Constitutionality: lessons from local institution building and resource governance in Mali and Zambia  
Tobias Haller (University of Bern)

Paper short abstract:

This paper presents a new approach for analysing bottom-up institution building processes (examples from fisheries in Zambia and forestry in Mali) that are important in the context of decentralisation policies in Africa and links governance resource issues with local institution building.

Paper long abstract:

There is a gap in the literature on institution building regarding local perceptions of common pool resource management in the context of decentralised governance (Ostrom pers. com 2011). Ostrom's work highlights the way successful institutions work and which aspects are important for their success (Ostrom 1990, 2005).
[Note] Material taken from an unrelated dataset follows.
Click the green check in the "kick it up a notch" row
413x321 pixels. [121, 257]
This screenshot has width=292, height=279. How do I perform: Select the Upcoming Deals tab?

In addition, others scholars such as Jean Ensminger have highlighted the role that the bargaining power of actors and ideology play in the institution-building process and resource governance (Ensminger 1992, 1998; Haller ed 2010). However, there is very little research on how local actors themselves view (i.e. emically) an institution-building process in retrospective. Based on two case studies (fisheries in Zambia and forestry management in Mali) we propose a new analytical approach that stems from real cases of recent self-driven institution building, in which emic views become apparent. We label such self-driven processes as constitutionality, which is defined as a conscious process of formal institution building from below, which does not suffer from the drawbacks of top-down imposed processes of democratisation, decentralisation and participation, which are often subject to processes of elite capture. Contesting the view that subjects internalise governmentally imposed frames of viewing the world by 'participating' in institutions, as in Agrawal's (2005) model of environmentality for resource governance, based on a Foucauldian notion of governmentality, our perspective (based on practice theory and New Institutionalism) emphasises instead how local actors construct a sense of ownership in the institution-building process by strategically pursuing local interests through that process for decentralised resource governance.

Panel P001
African dynamics in multi-definitional governance, which governance and whose governance?